Verify dashboards are created

$ kubectl get grafanadashboards -n kubeops
NAME                       TITLE                          STATUS   AGE
kubedb-postgres-database   KubeDB / Postgres / Database            2m
kubedb-postgres-pod        KubeDB / Postgres / Pod                 2m
kubedb-postgres-summary    KubeDB / Postgres / Summary             2m

Verify End-to-End

1. Check the exporter is running

The exporter sidecar inside each PostgreSQL pod serves metrics at :56790/metrics. A value of pg_up 1 confirms the exporter can reach PostgreSQL.

$ kubectl exec -n demo pg-grafana-demo-0 -c exporter -- \
    wget -qO- localhost:56790/metrics | grep pg_up
pg_up 1

2. Check the Prometheus target is UP

Port-forward Prometheus and open the Status → Target health page.

$ kubectl port-forward -n monitoring \
    svc/prometheus-kube-prometheus-prometheus 9090:9090

Open http://localhost:9090/targets?search=pg-grafana-demo.

Prometheus Target UP

The target serviceMonitor/demo/pg-grafana-demo-stats/0 shows UP with labels confirming metrics come from pg-grafana-demo-0 in the demo namespace, scraped 8 seconds ago in 25ms.

3. Confirm all PostgreSQL alerts are inactive

Open http://localhost:9090/alerts?search=postgres to see the PostgreSQL alert groups.

Prometheus Alerts — All Inactive

All 11 rules in the postgres.database group show INACTIVE (11), meaning the database is healthy and no thresholds are breached.

4. Check AlertManager

Port-forward AlertManager to view any currently firing alerts.

$ kubectl port-forward -n monitoring \
    svc/prometheus-kube-prometheus-alertmanager 9093:9093

Open http://localhost:9093.

AlertManager

Note for k3s users: You may see KubeProxyDown, KubeControllerManagerDown, and KubeSchedulerDown alerts. These are k3s-specific — the control plane components do not expose Prometheus scrape endpoints by default. They are not related to PostgreSQL. To silence them, add a silence rule in AlertManager or set kubeProxy.enabled: false, kubeControllerManager.enabled: false, and kubeScheduler.enabled: false in your kube-prometheus-stack Helm values.

5. Explore Grafana dashboards

Port-forward Grafana and log in.

$ kubectl port-forward -n monitoring svc/prometheus-grafana 3000:80

Open http://localhost:3000 (username: admin). Search for postgres in the Dashboards section.

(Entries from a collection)
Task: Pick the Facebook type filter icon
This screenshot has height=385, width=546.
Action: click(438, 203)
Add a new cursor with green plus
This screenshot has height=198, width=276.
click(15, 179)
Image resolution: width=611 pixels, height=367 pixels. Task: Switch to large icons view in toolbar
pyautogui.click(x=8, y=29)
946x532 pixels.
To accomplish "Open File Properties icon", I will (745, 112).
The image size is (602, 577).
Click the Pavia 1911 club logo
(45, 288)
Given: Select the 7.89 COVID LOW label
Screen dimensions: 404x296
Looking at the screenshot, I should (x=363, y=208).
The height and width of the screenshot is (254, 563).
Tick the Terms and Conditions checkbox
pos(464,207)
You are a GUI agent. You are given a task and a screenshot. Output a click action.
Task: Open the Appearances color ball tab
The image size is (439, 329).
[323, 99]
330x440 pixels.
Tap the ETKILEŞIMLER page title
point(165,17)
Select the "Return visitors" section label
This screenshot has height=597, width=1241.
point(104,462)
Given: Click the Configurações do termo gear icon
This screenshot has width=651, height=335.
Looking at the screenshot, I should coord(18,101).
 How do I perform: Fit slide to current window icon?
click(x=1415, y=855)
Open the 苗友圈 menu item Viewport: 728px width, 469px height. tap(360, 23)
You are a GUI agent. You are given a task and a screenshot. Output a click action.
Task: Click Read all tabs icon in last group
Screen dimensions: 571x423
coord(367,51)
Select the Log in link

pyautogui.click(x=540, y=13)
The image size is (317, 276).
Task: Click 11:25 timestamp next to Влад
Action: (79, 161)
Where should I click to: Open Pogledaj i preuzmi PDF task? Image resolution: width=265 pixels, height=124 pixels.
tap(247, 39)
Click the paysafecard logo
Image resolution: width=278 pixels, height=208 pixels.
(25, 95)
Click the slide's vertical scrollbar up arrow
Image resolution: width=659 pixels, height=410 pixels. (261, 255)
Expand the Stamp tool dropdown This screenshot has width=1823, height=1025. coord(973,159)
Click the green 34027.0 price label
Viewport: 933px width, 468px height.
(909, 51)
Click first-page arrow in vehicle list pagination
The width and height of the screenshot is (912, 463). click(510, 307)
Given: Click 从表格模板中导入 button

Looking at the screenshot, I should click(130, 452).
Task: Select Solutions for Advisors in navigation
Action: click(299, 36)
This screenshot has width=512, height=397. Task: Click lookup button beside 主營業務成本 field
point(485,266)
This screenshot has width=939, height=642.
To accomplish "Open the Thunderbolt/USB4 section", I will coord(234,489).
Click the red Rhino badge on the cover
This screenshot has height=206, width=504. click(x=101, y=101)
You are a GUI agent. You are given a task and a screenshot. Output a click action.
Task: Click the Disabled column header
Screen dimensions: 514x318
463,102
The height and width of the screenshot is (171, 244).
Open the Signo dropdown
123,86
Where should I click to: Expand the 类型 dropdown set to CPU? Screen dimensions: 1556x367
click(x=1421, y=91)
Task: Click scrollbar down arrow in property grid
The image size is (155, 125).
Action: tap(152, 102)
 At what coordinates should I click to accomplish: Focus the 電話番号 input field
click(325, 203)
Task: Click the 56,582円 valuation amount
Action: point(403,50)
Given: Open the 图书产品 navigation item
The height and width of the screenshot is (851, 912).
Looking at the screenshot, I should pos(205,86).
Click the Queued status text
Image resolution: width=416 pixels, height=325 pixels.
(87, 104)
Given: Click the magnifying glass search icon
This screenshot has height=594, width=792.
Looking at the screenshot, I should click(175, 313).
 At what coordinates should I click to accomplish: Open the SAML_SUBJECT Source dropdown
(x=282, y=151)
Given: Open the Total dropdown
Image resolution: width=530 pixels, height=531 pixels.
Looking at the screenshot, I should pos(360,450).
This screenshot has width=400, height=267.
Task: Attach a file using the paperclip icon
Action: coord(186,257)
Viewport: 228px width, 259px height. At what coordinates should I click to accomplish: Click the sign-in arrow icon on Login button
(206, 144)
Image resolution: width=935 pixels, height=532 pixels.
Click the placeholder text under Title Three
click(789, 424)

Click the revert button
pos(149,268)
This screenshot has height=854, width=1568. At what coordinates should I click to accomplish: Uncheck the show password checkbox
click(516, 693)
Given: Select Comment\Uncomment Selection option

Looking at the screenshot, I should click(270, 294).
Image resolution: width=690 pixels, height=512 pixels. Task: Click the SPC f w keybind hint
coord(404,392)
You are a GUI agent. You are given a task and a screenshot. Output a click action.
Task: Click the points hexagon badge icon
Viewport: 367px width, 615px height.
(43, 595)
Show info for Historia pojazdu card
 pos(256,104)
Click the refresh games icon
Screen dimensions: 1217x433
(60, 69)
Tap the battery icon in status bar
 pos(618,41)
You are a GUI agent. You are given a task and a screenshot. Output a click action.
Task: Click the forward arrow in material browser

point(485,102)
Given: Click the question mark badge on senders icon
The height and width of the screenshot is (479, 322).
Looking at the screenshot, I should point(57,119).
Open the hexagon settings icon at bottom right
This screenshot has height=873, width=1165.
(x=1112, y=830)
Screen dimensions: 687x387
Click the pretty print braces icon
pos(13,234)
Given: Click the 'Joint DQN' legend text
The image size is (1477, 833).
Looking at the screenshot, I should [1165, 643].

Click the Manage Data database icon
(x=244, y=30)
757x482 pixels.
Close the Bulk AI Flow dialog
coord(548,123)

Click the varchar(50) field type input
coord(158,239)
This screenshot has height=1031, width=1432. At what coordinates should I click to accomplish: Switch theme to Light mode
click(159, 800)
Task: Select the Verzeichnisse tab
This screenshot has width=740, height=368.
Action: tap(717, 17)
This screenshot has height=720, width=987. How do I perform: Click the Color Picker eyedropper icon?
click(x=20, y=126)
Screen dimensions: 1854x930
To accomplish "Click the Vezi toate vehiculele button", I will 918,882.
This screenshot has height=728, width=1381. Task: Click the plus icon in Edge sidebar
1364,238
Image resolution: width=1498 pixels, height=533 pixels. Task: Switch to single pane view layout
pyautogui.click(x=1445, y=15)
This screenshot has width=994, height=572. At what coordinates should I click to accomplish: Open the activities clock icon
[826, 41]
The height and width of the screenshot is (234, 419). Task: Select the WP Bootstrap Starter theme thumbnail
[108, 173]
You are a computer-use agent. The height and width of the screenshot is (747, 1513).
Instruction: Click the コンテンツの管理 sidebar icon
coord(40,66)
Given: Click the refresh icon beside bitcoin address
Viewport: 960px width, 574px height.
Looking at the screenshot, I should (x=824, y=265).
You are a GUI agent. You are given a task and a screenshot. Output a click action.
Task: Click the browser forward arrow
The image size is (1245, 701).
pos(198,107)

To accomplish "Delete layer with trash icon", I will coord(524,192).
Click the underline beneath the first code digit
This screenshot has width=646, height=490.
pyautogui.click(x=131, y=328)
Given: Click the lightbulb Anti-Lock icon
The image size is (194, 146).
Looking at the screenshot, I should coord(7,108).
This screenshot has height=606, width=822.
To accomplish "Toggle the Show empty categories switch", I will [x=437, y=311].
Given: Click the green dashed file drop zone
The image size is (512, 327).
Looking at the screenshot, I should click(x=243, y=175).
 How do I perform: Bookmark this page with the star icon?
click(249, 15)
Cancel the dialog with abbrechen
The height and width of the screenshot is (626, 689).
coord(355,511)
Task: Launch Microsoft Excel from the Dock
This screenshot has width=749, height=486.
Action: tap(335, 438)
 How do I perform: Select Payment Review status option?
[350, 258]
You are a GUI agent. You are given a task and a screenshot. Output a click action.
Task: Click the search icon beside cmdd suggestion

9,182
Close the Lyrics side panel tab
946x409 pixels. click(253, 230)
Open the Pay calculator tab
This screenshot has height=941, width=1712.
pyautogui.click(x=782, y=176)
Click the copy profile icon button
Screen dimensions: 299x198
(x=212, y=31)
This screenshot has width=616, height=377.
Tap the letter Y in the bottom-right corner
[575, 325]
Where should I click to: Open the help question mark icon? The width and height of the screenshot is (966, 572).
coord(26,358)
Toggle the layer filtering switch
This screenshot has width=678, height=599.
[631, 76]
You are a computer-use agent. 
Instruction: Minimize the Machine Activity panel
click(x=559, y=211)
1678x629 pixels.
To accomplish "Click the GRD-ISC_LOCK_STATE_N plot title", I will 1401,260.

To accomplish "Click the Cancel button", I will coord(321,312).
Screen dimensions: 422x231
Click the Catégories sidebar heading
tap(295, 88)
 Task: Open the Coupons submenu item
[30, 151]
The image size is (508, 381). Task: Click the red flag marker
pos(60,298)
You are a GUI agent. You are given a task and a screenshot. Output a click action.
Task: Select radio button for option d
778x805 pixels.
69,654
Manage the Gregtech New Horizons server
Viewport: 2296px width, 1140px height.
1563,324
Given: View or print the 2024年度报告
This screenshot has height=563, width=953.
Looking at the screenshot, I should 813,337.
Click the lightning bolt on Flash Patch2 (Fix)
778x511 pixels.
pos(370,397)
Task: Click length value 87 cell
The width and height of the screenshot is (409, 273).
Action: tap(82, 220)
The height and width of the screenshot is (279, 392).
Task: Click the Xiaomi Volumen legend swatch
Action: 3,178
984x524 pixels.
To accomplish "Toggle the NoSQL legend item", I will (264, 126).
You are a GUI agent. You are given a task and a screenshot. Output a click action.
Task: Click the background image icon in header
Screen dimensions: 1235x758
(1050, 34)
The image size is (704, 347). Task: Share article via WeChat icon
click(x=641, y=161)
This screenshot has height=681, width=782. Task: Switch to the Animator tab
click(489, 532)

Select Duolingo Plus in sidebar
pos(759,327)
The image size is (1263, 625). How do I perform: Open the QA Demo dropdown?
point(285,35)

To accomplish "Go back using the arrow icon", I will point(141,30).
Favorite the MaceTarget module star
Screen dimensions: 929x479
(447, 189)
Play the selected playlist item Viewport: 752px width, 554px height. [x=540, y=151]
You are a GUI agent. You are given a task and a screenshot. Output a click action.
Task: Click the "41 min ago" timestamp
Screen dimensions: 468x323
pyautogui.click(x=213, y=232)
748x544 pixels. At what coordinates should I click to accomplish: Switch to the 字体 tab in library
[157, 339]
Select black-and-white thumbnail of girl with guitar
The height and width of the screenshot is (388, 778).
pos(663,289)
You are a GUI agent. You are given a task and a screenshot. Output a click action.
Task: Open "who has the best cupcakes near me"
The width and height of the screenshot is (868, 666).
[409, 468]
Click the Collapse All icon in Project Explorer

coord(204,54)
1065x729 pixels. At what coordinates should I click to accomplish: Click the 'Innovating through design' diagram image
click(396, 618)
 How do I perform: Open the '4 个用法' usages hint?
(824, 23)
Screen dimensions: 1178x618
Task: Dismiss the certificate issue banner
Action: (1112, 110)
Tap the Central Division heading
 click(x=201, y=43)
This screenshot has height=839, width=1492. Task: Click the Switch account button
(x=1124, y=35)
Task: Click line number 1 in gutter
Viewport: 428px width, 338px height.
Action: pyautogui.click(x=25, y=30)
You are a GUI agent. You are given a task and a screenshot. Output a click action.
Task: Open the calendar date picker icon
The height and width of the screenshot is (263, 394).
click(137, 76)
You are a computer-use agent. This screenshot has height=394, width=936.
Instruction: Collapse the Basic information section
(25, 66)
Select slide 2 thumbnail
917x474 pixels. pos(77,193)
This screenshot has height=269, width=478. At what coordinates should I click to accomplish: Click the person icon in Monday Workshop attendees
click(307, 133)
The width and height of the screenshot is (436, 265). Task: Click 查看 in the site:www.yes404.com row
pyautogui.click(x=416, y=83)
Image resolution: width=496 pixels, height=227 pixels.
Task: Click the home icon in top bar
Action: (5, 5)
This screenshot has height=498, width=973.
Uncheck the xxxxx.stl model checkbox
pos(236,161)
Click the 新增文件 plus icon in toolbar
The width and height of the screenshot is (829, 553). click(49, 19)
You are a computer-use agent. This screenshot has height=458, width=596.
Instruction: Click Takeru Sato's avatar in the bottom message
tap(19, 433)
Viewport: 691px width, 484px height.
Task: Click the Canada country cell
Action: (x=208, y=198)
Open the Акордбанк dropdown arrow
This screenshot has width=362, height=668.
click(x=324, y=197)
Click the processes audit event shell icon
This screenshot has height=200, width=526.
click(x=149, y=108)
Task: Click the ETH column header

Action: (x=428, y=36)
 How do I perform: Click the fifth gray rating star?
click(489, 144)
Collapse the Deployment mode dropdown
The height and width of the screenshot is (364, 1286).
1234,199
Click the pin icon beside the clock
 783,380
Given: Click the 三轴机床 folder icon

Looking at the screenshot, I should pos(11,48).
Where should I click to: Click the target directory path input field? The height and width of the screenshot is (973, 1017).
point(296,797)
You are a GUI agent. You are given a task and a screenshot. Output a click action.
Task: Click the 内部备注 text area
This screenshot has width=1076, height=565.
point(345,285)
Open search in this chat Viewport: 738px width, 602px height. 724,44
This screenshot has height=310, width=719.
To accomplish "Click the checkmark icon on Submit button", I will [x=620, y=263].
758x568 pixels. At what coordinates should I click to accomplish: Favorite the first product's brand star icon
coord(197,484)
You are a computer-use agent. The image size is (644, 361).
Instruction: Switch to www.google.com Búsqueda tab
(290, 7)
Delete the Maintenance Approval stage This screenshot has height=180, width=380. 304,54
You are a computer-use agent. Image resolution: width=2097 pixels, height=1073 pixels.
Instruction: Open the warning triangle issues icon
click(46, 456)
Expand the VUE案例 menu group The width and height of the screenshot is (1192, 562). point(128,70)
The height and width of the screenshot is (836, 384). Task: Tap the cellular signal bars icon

● Stated task:
Please carry on the PostgreSQL monitoring walkthrough, picking up after its final sentence.

● Written answer:
Grafana — PostgreSQL Dashboard List

Three pre-built dashboards are available. The Namespace and postgres drop-downs at the top of each dashboard let you switch between instances.

KubeDB / Postgres / Summary — high-level health: version, uptime, replica count, database phase, connection count, and replication lag.

Grafana — KubeDB Postgres Summary

KubeDB / Postgres / Database — query rates (QPS), transactions (commits vs rollbacks), active sessions, lock tables, and fetch/insert data throughput.

Grafana — KubeDB Postgres Database

KubeDB / Postgres / Pod — pod-level CPU usage, memory usage (resident vs virtual), open file descriptors, and PostgreSQL runtime settings (shared buffers, work_mem, max_connections).

Grafana — KubeDB Postgres Pod

Simulating a Firing Alert

The previous section confirmed that all alerts are INACTIVE while the database is healthy. This section walks through deliberately triggering the PostgresqlDown critical alert so you can observe the full alert lifecycle — from firing in Prometheus through to the AlertManager dashboard — and then resolve it.

1. Stop the PostgreSQL pod

Scale the PostgreSQL StatefulSet to zero replicas. The postgres_exporter sidecar will stop responding and pg_up will drop to 0 on the next scrape.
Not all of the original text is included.